Frequency (Clock)	DCGM_FI_DEV_SM_CLOCK	Gauge	MHz	The SM clock frequency.
GPU exceptions/XID errors	DCGM_FI_DEV_NVSWITCH_FATAL_ERRORS	Gauge	Error code	NVSwitch fatal error information. The value is the SXid error code.
	DCGM_FI_DEV_ROW_REMAP_FAILURE	Gauge	-	A row remap error occurred.
	DCGM_FI_DEV_ROW_REMAP_PENDING	Gauge	-	A row remap is pending.
Temperature & Power	DCGM_FI_DEV_GPU_TEMP	Gauge	℃	The GPU temperature.
	DCGM_FI_DEV_MEMORY_TEMP	Gauge	℃	The memory temperature.
	DCGM_FI_DEV_POWER_USAGE	Gauge	W	The power consumption.
Retired Pages	DCGM_FI_DEV_RETIRED_SBE	Gauge	-	The number of retired pages due to single-bit errors (SBE).
Retired Pages	DCGM_FI_DEV_RETIRED_DBE	Gauge	-	The number of retired pages due to double-bit errors (DBE).

RDMA metrics

You can filter RDMA-related metrics using the following resource dimensions:

app="nusa-exporter"
hostname="{{pod_name}}"
ip="172.16.17.114"
namespace="{{pod_namespace}}"
node="{{virtual-kubelet-nodename}}"
pod="{{pod_name}}"

Metric name	Type	Unit	Description
rdma_service_monitor_tx_bytes_rate rdma_service_monitor_rx_bytes_rate	Gauge	bytes	The instantaneous outbound/inbound traffic of the pod RDMA network.

rdma_service_monitor_tx_bytes rdma_service_monitor_rx_bytes	Counter	bytes	The cumulative outbound/inbound traffic of the pod RDMA network.

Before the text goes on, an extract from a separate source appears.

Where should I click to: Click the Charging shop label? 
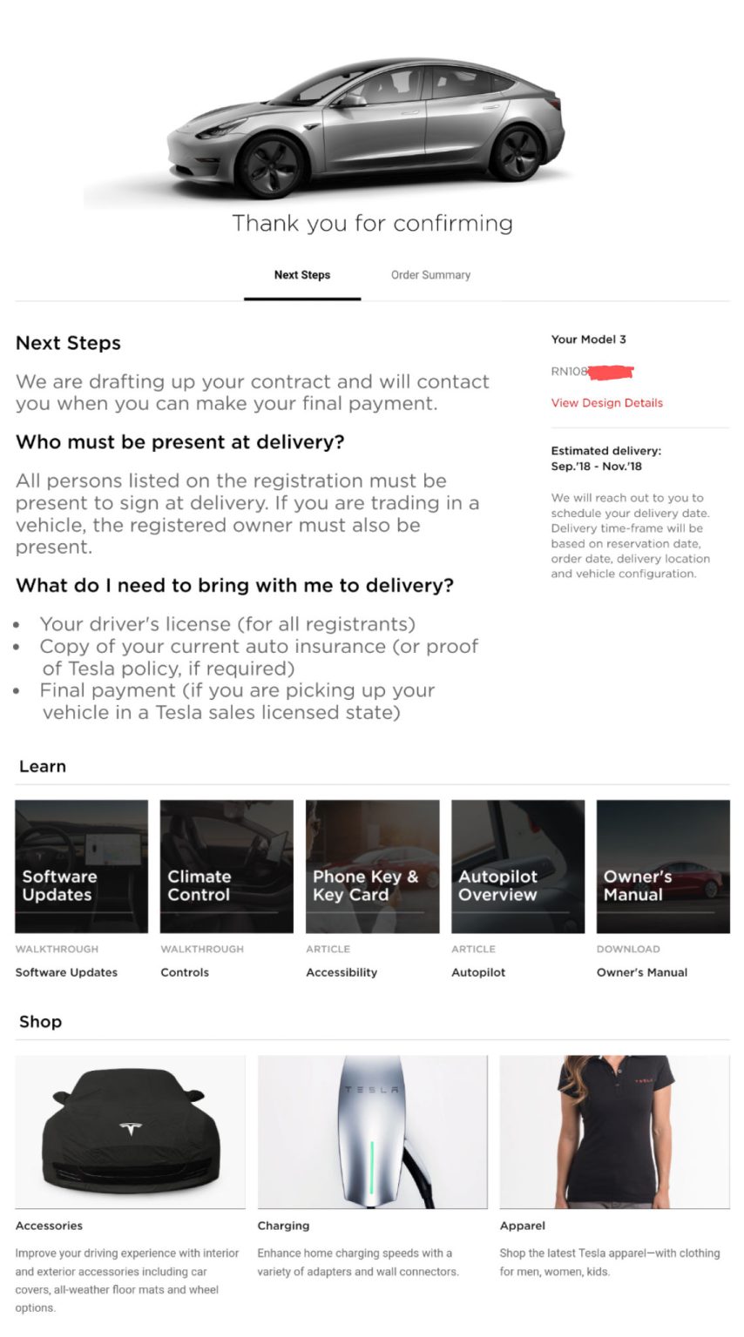[x=283, y=1226]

rdma_service_monitor_tx_packets_rate rdma_service_monitor_rx_packets_rate	Gauge	packets	The instantaneous number of outbound/inbound packets on the pod RDMA network.
rdma_service_monitor_tx_packets rdma_service_monitor_rx_packets	Counter	packets	The cumulative number of outbound/inbound packets on the pod RDMA network.